Una vez Samanta ya ha empezado a hacer, decir y grabar chorradas, ya no se le puede parar. Su siguiente movimiento es ir a una empresa de limpieza a pedir trabajo, le dan uno de limpieza de escaleras. ¿Cómo limpia Samanta? Pues bien, lo único que nos dejan ver es cómo se enfrenta histérica (y con unas sandalias muy monas, por cierto) a una cucaracha. Qué vida más dura la de la crisis, se nota que estás viviendo las consecuencias más dramáticas del colapso de la economía mundial, Samanta.
En el minuto doce Samanta ya ha conseguido que la redacción empiece a gritar histérica mientras mira la pantalla, la periodista, mientras friega un retrete, nos regala una gran reflexión “tal cual yo lo veo, lo único indigno de este trabajo, es el sueldo”. CV pensaba que lo más indigno de todo era el pañuelo que te habías puesto en la cabeza para potenciar tu look de limpiadora pobre.

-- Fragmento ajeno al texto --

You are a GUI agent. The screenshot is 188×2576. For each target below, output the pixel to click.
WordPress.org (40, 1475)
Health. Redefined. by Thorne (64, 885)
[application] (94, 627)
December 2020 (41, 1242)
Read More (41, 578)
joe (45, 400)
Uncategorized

En el minuto quince, Samanta, tras ayudar a el cabeza de familia con una mudanza, recapacita: “están en ese punto en el que piensan en el suicidio, o sea, en ese punto de desesperación, ¿eh? Cuidao que es muy serio esto”. El corrector de textos de la redacción en ese momento saltó de su mesa y se fue corriendo tras decir: “puedo con todo, menos con una síncopa”.
Después de acabar el reportaje, la conclusión de Samanta es muy clara y básica: “Qué desastre, qué impotencia (…) que encuentren un trabajo pronto, porque así podrán descansar”. Todo esto llorando, como siempre.

pobre Samanta jaja aunque realmente a mi el único documental de 21 días que me conmovió fue el de la mina.